**Written instruction**
Print the records below verbatim, from the line containing "What do you see at coordinates (1098, 231)" up to and including the line containing "(1116, 574).".

- - - - - - -

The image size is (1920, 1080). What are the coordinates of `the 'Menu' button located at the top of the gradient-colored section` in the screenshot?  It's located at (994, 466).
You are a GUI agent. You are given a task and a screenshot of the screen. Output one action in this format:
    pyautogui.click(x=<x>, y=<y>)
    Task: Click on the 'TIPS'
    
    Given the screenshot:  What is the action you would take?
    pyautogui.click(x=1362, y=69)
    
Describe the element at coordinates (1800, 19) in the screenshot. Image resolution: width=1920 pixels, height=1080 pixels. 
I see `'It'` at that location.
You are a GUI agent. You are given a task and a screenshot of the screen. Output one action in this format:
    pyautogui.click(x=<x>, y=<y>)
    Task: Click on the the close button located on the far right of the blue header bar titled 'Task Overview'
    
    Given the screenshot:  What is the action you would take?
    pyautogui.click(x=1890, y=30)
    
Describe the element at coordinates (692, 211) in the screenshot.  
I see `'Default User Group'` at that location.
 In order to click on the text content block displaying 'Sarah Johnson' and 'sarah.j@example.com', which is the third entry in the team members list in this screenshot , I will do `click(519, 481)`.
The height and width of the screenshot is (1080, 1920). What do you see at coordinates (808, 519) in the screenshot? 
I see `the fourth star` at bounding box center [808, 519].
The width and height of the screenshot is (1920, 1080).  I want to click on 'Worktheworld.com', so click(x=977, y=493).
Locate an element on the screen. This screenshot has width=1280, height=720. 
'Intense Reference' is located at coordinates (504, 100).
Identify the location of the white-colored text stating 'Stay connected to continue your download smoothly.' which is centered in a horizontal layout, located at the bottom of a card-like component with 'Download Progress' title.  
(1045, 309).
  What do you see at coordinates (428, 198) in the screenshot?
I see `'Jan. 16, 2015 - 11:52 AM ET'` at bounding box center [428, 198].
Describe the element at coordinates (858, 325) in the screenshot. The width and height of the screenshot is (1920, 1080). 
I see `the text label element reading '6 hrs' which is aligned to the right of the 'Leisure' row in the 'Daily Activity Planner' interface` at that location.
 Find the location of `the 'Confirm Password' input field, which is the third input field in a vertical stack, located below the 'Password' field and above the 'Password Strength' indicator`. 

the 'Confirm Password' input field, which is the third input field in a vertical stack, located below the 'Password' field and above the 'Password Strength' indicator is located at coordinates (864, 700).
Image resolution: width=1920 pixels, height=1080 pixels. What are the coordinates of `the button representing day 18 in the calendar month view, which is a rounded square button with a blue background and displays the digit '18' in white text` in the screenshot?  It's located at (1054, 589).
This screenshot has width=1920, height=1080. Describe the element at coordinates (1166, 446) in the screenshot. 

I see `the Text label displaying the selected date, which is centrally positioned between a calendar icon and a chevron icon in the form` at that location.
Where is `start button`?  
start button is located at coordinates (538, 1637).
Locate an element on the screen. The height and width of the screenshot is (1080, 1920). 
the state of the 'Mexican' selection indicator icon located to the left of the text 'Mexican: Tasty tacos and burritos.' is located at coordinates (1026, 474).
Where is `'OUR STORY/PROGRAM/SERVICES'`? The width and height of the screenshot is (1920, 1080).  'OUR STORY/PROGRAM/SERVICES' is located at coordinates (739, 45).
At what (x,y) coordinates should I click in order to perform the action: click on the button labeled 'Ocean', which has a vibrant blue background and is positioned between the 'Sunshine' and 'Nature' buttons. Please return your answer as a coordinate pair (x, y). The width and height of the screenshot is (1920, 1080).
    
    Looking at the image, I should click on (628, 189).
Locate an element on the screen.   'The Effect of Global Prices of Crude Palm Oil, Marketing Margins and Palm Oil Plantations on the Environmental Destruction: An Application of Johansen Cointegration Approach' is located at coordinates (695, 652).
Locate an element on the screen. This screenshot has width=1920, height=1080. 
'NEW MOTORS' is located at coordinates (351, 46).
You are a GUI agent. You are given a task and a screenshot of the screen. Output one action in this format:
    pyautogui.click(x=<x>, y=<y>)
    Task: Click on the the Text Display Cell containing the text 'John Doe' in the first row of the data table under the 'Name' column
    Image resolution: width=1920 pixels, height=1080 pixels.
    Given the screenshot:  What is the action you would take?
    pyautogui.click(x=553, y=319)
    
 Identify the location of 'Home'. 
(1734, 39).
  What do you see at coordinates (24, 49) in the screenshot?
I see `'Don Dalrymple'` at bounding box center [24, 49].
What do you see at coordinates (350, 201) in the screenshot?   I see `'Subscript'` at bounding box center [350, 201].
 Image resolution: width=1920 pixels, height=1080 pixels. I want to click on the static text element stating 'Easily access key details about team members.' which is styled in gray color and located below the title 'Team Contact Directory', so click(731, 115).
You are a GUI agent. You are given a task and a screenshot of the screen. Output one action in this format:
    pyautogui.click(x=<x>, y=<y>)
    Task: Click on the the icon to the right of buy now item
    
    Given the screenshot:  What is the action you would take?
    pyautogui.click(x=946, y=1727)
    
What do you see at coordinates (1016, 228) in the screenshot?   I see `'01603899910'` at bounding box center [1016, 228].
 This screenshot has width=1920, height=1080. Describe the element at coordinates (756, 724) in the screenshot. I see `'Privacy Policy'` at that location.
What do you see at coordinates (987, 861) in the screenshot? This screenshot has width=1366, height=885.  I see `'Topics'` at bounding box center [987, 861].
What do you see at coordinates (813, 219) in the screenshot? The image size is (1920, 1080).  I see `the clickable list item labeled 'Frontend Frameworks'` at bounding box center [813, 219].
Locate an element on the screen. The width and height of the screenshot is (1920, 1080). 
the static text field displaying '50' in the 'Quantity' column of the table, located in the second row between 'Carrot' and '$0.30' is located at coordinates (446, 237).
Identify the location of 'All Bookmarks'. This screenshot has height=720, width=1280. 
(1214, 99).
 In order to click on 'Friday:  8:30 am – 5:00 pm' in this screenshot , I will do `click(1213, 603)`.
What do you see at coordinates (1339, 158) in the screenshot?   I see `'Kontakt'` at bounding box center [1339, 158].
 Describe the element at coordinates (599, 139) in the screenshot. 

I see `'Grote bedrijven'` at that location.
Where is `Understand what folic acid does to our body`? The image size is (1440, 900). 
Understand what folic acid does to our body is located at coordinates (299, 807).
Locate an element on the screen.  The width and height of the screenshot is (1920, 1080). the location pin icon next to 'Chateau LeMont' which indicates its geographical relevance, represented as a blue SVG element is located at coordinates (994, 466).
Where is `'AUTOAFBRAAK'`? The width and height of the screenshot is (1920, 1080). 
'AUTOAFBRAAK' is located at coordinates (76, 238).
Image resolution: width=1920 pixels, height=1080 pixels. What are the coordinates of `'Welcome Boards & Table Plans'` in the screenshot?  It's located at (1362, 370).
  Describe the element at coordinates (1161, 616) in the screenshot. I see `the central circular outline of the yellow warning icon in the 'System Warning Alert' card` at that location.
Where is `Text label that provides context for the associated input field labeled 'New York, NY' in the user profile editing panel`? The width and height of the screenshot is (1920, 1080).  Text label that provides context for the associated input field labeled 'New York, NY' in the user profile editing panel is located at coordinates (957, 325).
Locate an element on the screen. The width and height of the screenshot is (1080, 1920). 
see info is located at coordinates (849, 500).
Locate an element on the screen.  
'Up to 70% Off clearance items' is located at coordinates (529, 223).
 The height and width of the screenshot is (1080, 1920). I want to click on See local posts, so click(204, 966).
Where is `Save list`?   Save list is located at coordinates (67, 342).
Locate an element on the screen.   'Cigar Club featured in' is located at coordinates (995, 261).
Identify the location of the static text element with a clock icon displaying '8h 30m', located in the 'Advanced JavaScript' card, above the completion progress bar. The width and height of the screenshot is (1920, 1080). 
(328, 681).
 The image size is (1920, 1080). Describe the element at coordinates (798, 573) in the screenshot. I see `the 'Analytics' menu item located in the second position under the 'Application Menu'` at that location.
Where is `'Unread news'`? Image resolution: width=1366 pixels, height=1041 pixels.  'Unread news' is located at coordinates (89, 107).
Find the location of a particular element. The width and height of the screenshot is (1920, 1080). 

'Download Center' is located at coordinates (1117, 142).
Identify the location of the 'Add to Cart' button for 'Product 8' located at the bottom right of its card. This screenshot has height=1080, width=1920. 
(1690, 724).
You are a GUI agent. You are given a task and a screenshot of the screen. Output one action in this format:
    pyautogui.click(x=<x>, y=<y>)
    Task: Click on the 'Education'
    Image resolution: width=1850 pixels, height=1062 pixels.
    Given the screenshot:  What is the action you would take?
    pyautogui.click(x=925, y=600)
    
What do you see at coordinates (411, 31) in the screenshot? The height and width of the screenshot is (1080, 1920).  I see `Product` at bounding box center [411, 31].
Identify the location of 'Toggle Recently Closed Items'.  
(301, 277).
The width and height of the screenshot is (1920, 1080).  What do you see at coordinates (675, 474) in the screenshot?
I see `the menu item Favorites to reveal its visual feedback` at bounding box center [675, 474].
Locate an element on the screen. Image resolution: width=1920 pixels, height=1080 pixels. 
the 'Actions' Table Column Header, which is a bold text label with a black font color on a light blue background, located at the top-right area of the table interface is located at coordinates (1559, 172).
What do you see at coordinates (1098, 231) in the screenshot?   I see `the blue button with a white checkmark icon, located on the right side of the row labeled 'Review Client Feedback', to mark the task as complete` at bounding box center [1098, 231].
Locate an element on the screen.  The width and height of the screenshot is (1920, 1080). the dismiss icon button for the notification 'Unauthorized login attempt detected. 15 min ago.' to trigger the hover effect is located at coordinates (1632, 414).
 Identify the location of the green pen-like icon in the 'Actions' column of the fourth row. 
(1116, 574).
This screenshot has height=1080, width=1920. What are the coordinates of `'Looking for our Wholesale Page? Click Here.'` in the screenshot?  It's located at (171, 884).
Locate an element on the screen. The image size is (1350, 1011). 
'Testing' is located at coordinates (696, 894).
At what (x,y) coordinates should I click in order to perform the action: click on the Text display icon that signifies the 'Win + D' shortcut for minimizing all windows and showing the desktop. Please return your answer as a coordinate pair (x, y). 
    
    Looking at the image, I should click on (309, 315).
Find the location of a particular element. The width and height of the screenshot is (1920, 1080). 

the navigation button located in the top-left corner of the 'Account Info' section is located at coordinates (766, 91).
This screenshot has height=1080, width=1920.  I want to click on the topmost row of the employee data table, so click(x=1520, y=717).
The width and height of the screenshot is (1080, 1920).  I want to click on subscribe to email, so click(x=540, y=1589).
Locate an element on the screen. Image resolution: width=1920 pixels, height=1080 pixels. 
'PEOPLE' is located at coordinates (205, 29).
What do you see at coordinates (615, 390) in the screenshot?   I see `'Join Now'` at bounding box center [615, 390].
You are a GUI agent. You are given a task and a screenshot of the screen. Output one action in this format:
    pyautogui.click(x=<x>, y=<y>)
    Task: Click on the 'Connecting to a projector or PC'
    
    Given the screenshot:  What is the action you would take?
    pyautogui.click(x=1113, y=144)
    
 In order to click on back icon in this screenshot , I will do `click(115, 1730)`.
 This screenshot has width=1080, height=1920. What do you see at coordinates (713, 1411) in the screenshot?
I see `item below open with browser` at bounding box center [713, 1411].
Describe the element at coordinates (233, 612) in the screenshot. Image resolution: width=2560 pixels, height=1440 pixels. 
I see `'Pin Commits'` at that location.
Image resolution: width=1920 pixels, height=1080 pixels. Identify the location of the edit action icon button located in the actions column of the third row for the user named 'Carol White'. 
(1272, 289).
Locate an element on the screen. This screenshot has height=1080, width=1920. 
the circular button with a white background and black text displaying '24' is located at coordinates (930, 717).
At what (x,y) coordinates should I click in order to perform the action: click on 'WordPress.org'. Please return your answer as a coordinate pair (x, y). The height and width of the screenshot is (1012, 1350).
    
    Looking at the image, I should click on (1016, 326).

- - - - - - -

**Final result**
What do you see at coordinates (1098, 231) in the screenshot?   I see `the blue button with a white checkmark icon, located on the right side of the row labeled 'Review Client Feedback', to mark the task as complete` at bounding box center [1098, 231].
Locate an element on the screen.  The width and height of the screenshot is (1920, 1080). the dismiss icon button for the notification 'Unauthorized login attempt detected. 15 min ago.' to trigger the hover effect is located at coordinates (1632, 414).
 Identify the location of the green pen-like icon in the 'Actions' column of the fourth row. 
(1116, 574).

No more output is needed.